И снова эта странная улыбка. Следователь вытащил из кармана что-то блестящее – запонки с рубинами.
– Расскажите мне вот об этом!
– А что это такое? Первый раз вижу!
– Правда? А постовой Симмс сказал, что нашел их у вас в кармане, когда обыскивал в проулке.
Уне стоило больших трудов, чтобы не прыснуть со смеху. Как только стало понятно, что речь идет об убийстве, запонки сразу нашлись в кармане Симмса – очень кстати. Толстяк предпочел жалкую похвальную грамоту деньгам, которые смог бы выручить за эти запонки у скупщика краденого. Этот идиот просто не знал, какова настоящая цена рубинов.
Тем временем сержант продолжал, все еще держа запонки перед Уной в раскрытой ладони:
– В том самом проулке, где всего за несколько мгновений до вашего задержания был убит мистер Шини, известный как скупщик краденого.

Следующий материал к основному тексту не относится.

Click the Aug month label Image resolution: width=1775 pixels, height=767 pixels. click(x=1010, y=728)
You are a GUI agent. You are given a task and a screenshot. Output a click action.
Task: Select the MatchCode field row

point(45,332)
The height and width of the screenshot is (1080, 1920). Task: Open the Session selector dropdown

Послышался звон ключей и лязг металла. Следователь отступил в сторону, чтобы Уна могла видеть, что происходит в коридоре между камерами. Из камеры вышла Дейдре.
– Но… вы даже не выслушали…
– Нам больше не нужны ваши показания, мисс Дэвидсон. Ваша подруга оказалась проворнее и уже рассказала нам все, что нужно. Разве что вы хотите чистосердечно признаться в убийстве.

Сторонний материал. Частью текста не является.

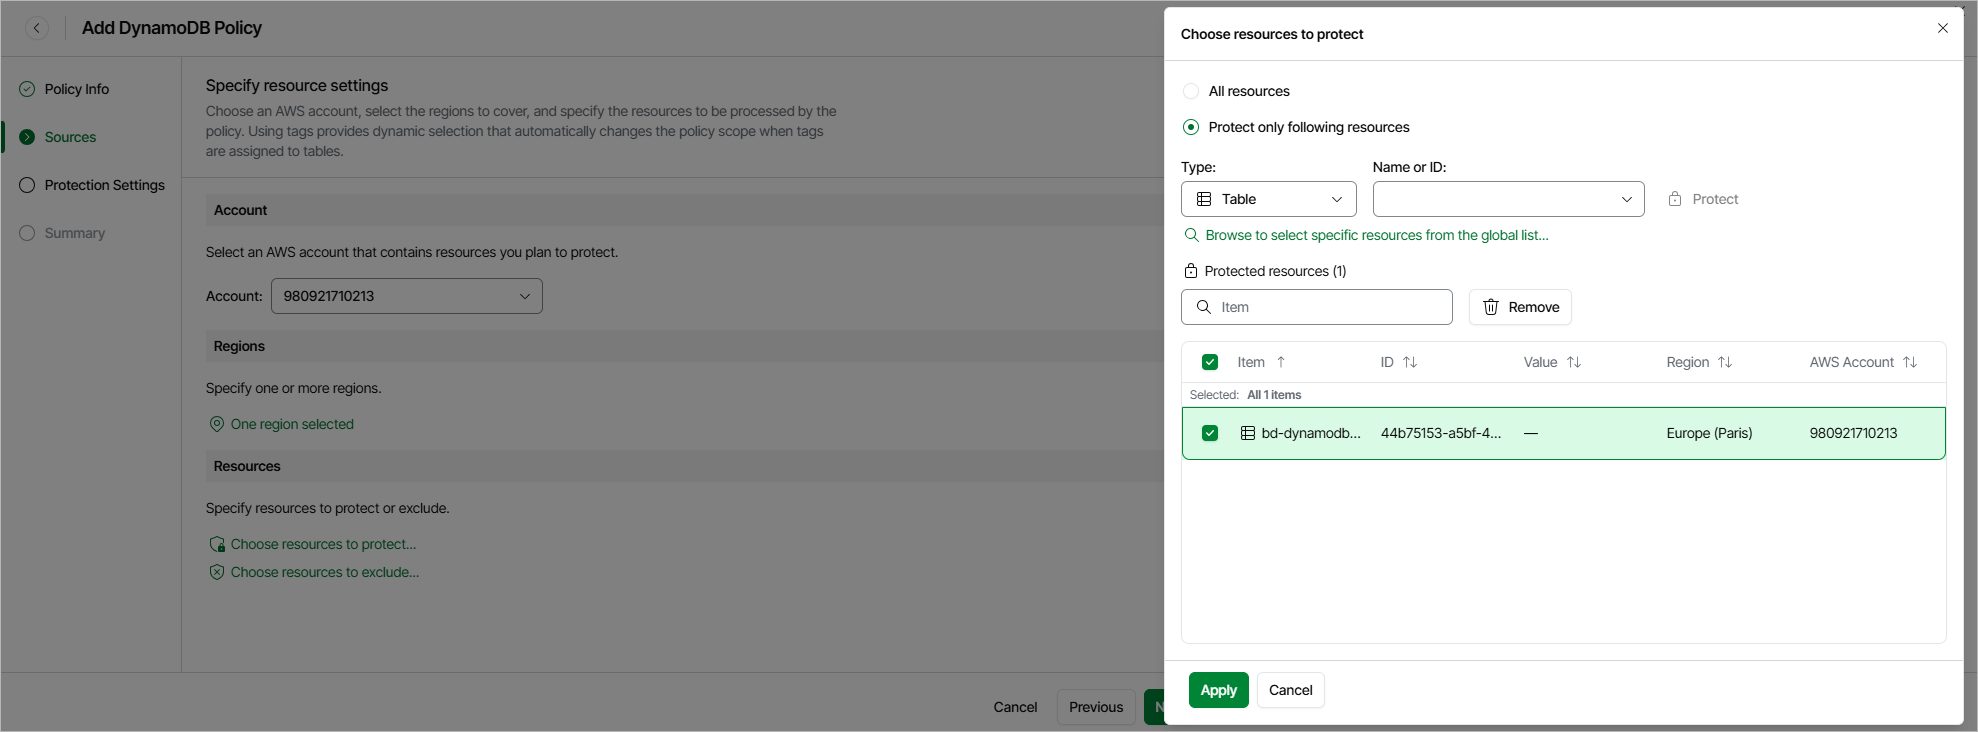
Task: Uncheck the bd-dynamodb row checkbox
Action: [x=1210, y=433]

Уна бросилась к решетке и схватилась за прутья. Ей казалось, сердце вот-вот выпрыгнет у нее из груди.
– Дейдре!
Ее подруга лишь вздохнула и, словно извиняясь, пожала плечами, проходя мимо камеры Уны.
– Ничего личного, Уна! Ты бы сделала на моем месте то же самое!

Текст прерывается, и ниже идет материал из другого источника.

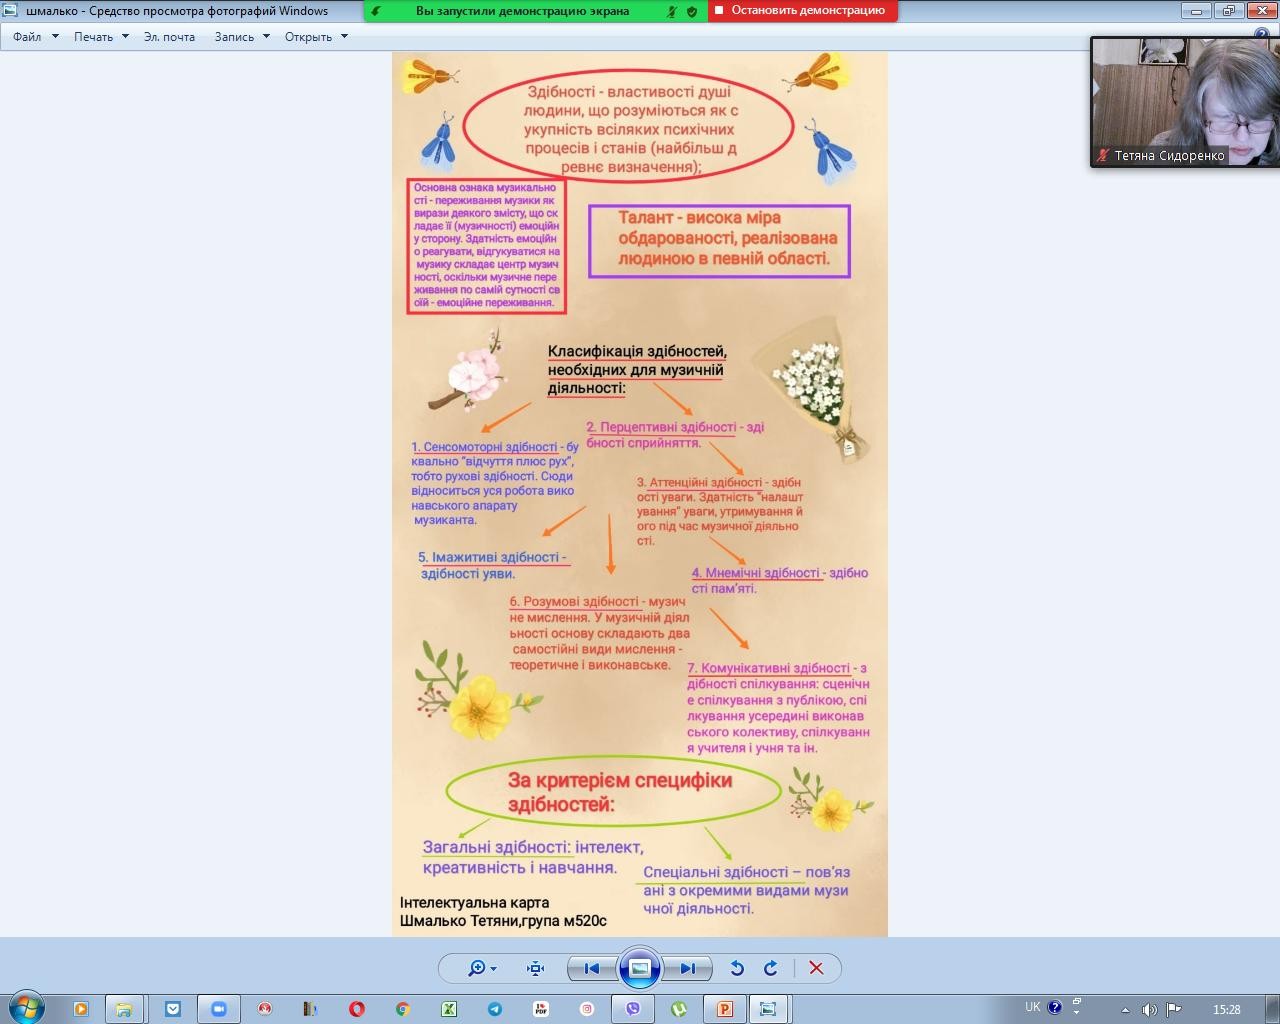1280x1024 pixels.
Task: Open Google Chrome from the taskbar
Action: 402,1009
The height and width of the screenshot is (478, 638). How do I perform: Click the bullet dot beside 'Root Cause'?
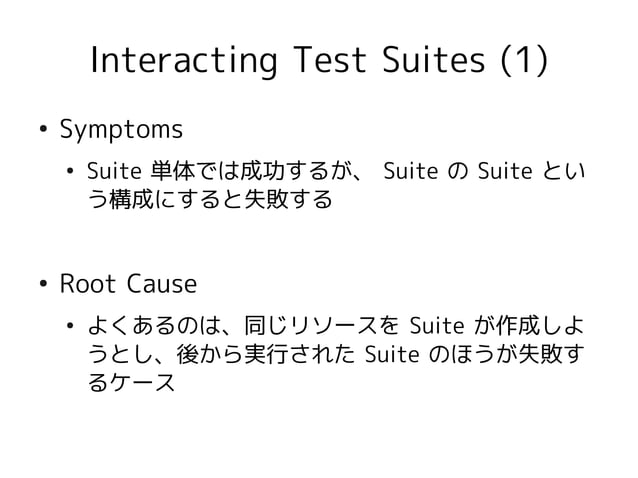point(44,285)
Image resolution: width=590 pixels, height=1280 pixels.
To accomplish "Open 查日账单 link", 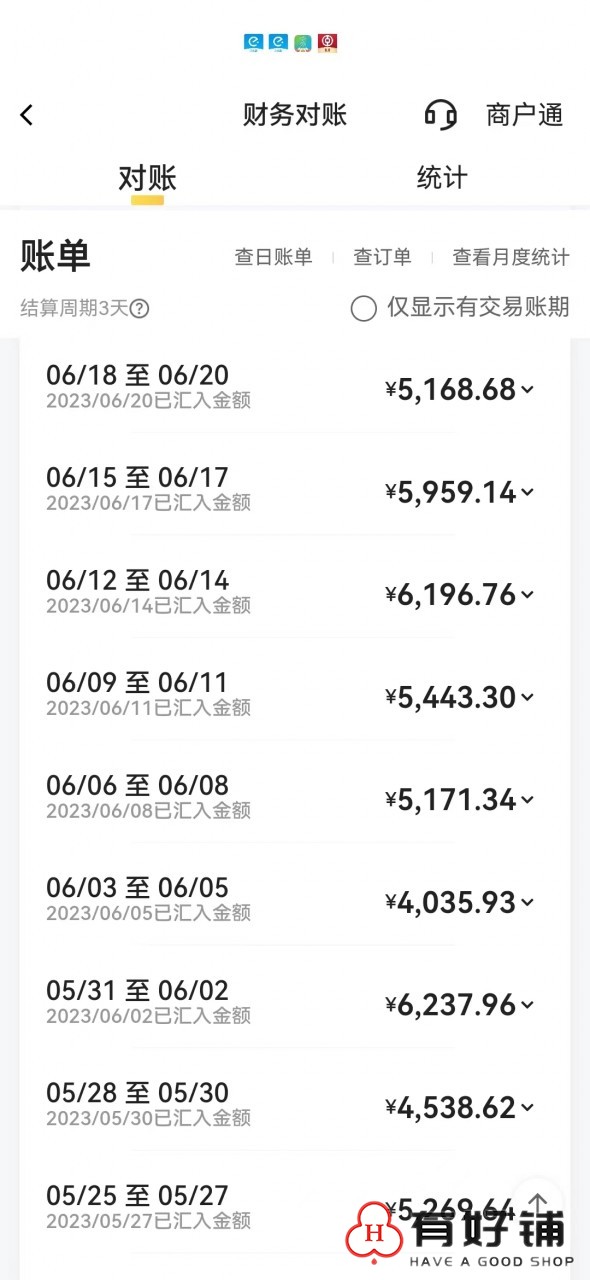I will pyautogui.click(x=273, y=257).
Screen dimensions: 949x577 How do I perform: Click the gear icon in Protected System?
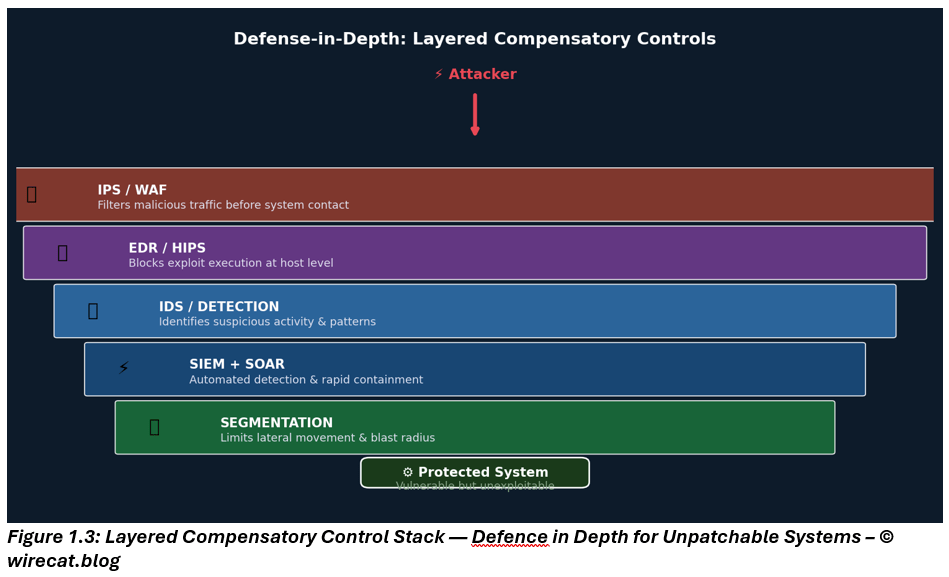coord(408,472)
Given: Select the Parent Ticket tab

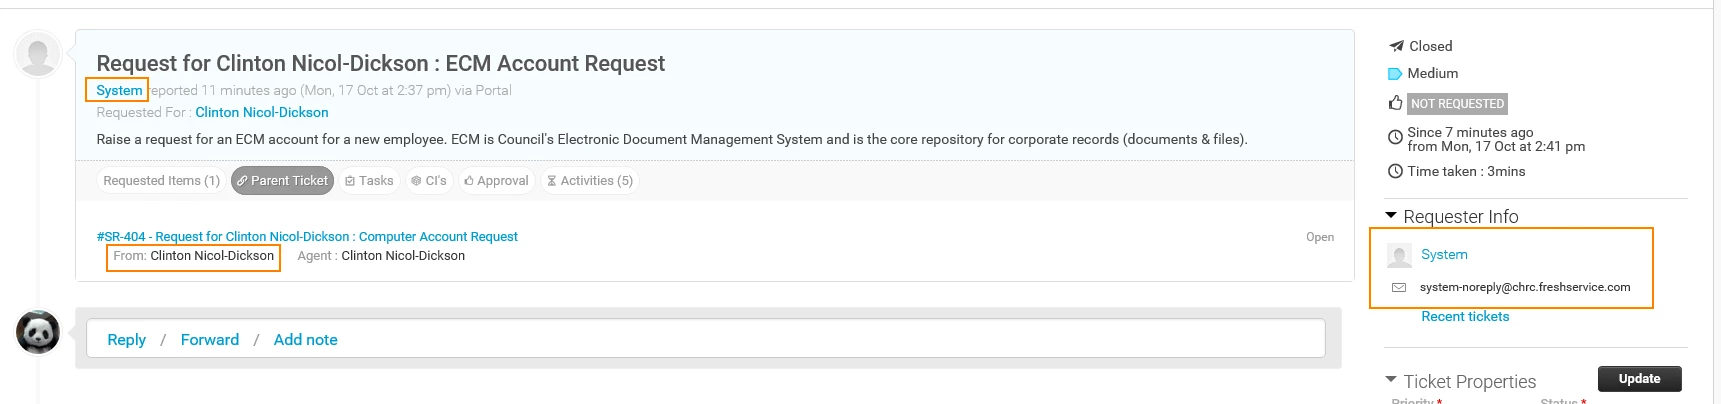Looking at the screenshot, I should tap(282, 181).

– Да ни за что! – крикнула Уна ей вслед.
Дейдре ушла вверх по лестнице, ни разу не оглянувшись. Дверь за ней гулко закрылась. Уна обернулась к следователю.
– Все, что она вам наплела – наглая ложь!
– А та околесица, которую собирались рассказать вы, была бы чистой правдой? – ухмыльнулся он в ответ. – Да все вы, воришки мелкие, одинаковые. Вы готовы вонзить нож в сердце собственной матери, лишь бы свою шкуру сберечь!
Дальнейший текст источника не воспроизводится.